Kipsel seldom came to Mass and never to the picnics. Perversely as ever, Lynch praised his loyalty and predicted that Kipsel would go far in life.

Last in the group but first in martyrdom, poor Michael Yates, later Mickey the Poet. If there was any epitaph for him it was that he never knew what was going on. It might have been inscribed above his lost gravestone — ‘He never had the faintest idea.’ He was only to write one short poem, four lines of doggerel, which led Lynch to call him Mickey the Poet, and the name stuck. Lynch went on to discern in him, in that wild prophetic way, ‘some gymnastic ability’.
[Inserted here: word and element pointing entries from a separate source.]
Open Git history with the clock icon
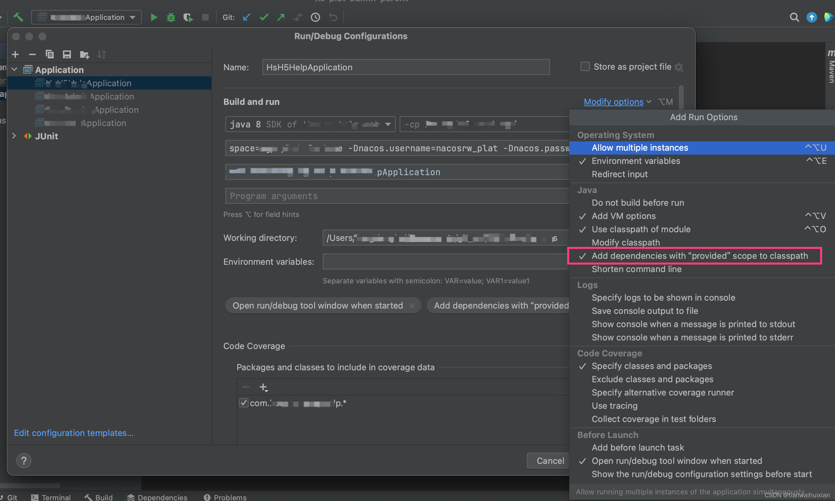This screenshot has width=835, height=501. (x=315, y=17)
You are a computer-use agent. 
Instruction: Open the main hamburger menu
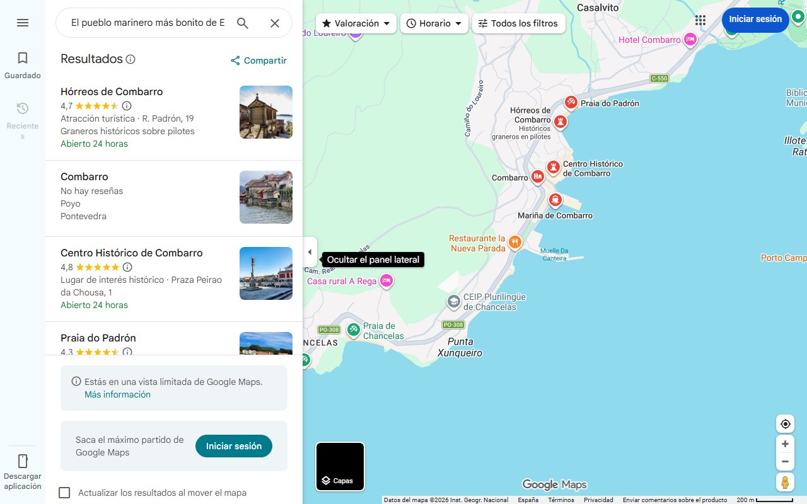[x=23, y=22]
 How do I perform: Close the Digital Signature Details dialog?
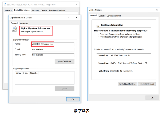pos(77,18)
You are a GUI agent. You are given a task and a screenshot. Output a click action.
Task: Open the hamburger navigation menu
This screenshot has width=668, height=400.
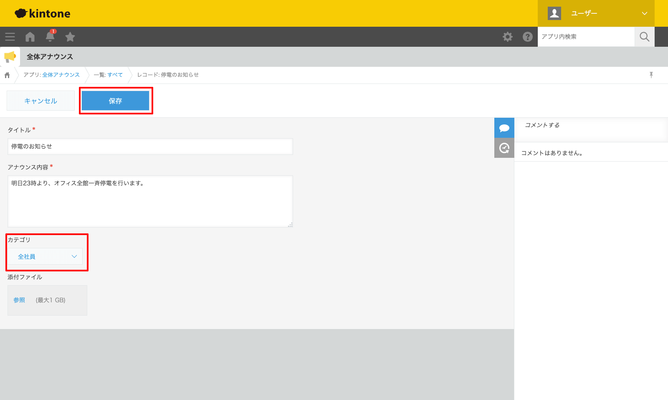coord(10,37)
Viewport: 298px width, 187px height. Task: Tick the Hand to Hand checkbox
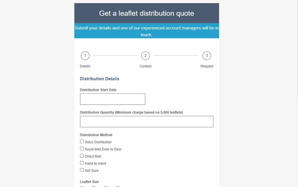coord(82,163)
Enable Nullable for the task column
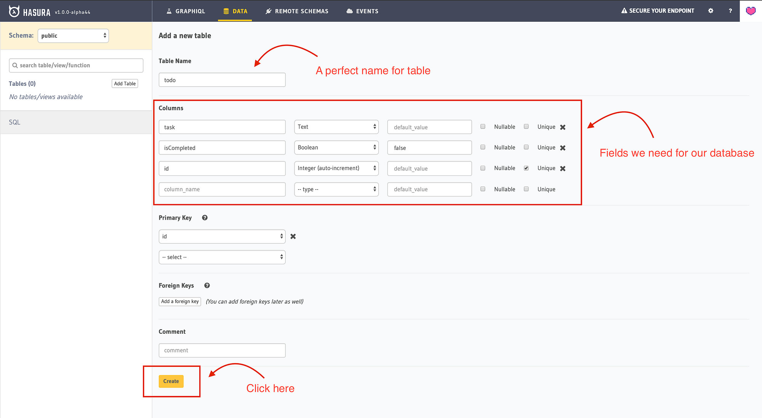The width and height of the screenshot is (762, 418). (x=483, y=127)
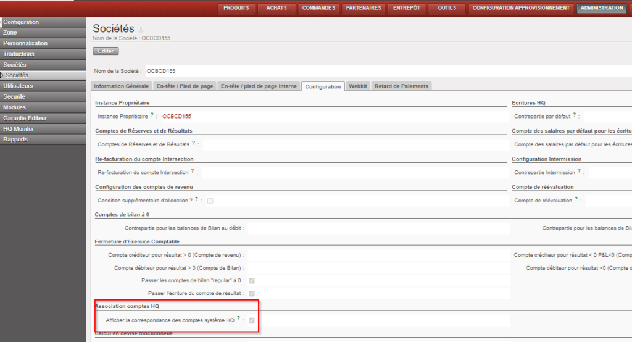Toggle Afficher la correspondance des comptes système HQ
Viewport: 632px width, 342px height.
click(x=252, y=320)
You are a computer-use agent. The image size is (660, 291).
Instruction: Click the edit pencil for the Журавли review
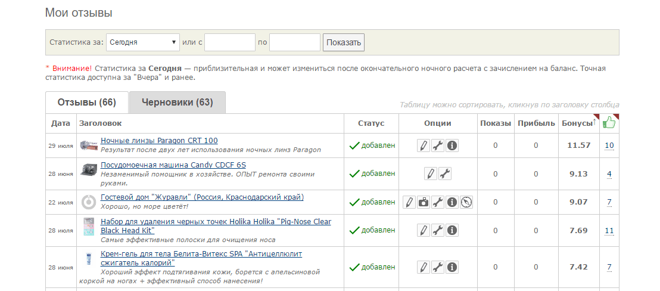pos(409,202)
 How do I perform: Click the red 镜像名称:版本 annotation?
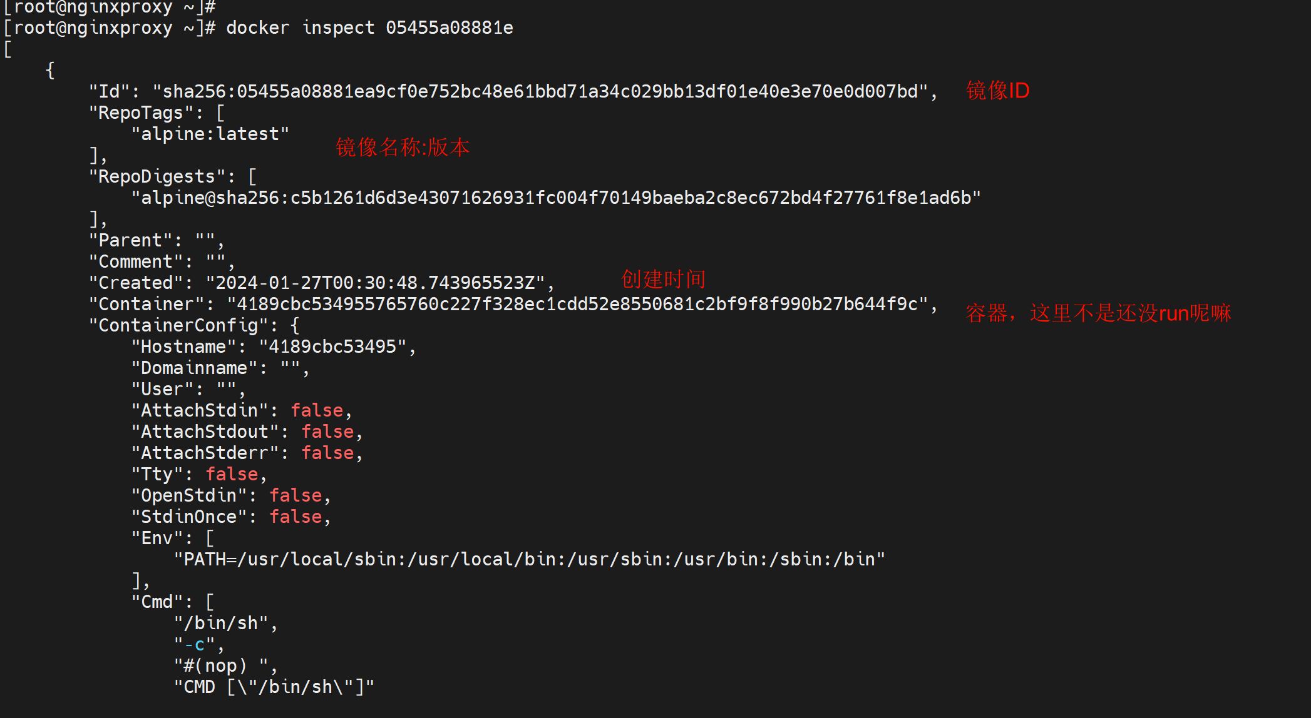pos(403,148)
Now I saw in my dream how Blanchaille grieved at the death of Ferreira. I saw him shaking his head and muttering to himself repeatedly: ‘What shall I do? What shall I do? First Mickey the Poet, then Miranda, now Ferreira.’

Naturally he detected in these violent deaths real signs that the end was near, this fuelled his anxiety, deepened his general feeling of doom, of approaching extinction. It is common enough at the best of times in beleaguered minorities in Africa, this feeling of looming apocalypse. Blanchaille’s people, a despised sub-group within a detested minority waited for the long-expected wrath to fall on them and destroy them. They didn’t say so, of course. They didn’t say anything unless drunk or tired or very pushed — and then they would say, ‘Actually, we’re all finished.’ Or ruined, some of them said, or washed-up, or words a lot worse.